Private comments create public furor
A St. Louis teacher found herself in hot water Thursday for a private comment overheard by a school board member. The teacher was speaking with another teacher when she said her dog "is smarter and cleaner than most of the children we teach." That comment was overheard by a school board member and the teacher was suspended.
For starters, the school board member shouldn't be listening to a private conversation. Though the comments were uttered in a public setting, private thoughts and feelings are just that, private.
But regardless of that argument, the teacher may well be right. When the public school system is often forced to improve the hygiene of a student, then perhaps that dog is indeed cleaner. Smarter is another subject.
Why in our society do we shy away from the fact that some kids come tragically ill-equipped in our public school system? We want some cookie-cutter, one-size-fits-all attitude toward children when, in fact, that's simply not true.

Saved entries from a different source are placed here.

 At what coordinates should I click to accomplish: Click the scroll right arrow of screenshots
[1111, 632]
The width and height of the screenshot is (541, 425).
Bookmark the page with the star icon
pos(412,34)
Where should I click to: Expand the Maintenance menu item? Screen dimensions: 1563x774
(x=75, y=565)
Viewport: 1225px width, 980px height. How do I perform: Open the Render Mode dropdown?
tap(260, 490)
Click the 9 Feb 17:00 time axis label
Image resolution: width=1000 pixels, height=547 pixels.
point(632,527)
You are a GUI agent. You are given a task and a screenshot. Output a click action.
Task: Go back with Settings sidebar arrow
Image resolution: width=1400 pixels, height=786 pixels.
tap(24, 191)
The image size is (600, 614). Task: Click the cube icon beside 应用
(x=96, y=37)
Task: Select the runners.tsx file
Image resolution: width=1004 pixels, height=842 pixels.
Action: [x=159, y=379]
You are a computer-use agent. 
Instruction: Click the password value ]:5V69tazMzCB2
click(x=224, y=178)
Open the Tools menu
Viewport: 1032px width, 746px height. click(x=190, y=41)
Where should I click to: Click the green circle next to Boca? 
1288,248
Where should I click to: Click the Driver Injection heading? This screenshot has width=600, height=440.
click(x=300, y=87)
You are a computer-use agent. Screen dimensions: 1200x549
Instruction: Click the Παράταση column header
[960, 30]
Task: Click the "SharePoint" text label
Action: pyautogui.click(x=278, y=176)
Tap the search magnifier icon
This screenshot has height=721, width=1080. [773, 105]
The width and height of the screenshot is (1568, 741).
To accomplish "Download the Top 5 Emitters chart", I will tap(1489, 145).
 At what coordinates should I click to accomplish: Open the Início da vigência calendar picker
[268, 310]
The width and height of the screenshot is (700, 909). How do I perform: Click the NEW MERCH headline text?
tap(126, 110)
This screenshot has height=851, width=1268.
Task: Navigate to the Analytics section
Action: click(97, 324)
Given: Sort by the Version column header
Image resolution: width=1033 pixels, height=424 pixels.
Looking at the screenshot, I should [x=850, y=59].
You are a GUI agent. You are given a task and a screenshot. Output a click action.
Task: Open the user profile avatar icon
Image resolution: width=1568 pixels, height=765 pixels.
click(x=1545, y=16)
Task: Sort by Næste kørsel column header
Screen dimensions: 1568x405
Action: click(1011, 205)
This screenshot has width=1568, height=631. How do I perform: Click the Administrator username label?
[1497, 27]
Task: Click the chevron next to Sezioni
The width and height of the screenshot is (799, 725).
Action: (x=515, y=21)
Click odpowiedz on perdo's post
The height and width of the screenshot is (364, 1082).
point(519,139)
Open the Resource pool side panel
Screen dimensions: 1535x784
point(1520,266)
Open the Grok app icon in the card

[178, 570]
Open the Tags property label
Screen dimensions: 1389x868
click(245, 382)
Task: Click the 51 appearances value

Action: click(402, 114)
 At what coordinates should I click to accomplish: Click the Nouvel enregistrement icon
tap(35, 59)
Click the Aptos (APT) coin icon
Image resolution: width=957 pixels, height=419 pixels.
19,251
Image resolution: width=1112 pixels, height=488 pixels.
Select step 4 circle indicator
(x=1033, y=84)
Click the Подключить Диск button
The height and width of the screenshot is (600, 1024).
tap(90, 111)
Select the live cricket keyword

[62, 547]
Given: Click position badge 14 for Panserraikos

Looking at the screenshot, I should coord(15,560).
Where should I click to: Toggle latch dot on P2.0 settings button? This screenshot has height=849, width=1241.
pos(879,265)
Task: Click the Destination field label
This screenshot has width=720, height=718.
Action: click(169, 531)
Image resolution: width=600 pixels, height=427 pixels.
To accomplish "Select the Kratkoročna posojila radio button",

Some kids come into the school system highly prepared, motivated, eager to learn and schooled at home in manners, character and attitude. Others come without one ounce of preparation at home. The schools are asked to do much more than teach the basics of education. Teachers and administrators are forced to teach issues that should have come from the home environment. But absent that appropriate home environment, teachers must first resort to issues that should not be their responsibility.
The teacher in St. Louis was politically incorrect. She was overheard saying what many, many others feel. And though it's an extreme case, her views are not totally off-base.
School officials said the teacher had an inappropriate attitude. "Any teacher who has that attitude is totally unacceptable," so said the school board.
Well folks, if we reject all educators who recognize that some students come to school in need of a cleaning and totally unprepared to learn, then I suspect our teaching ranks would be diminished substantially. That doesn't mean these educators don't strive daily to improve the learning of all students, it just means they accept the reality about the lack of preparation that some kids bring to school.
And in some extreme cases, she might have been insulting the dog.